Problem details
Reproduce exactly the line with "Membership (173, 959)" and all the lines beneath it, stopping only at the end of the material.

##############################

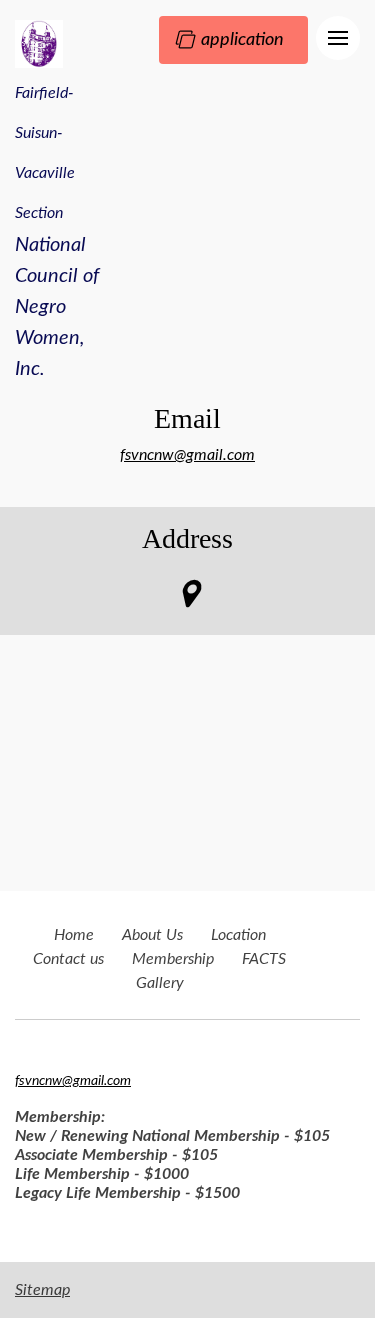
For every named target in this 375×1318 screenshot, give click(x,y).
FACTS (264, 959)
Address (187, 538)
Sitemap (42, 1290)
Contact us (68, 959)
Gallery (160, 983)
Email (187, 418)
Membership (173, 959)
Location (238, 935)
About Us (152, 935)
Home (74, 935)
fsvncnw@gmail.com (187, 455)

##############################

Worked solution
Membership (173, 959)
Location (238, 935)
About Us (152, 935)
Home (74, 935)
fsvncnw@gmail.com (187, 455)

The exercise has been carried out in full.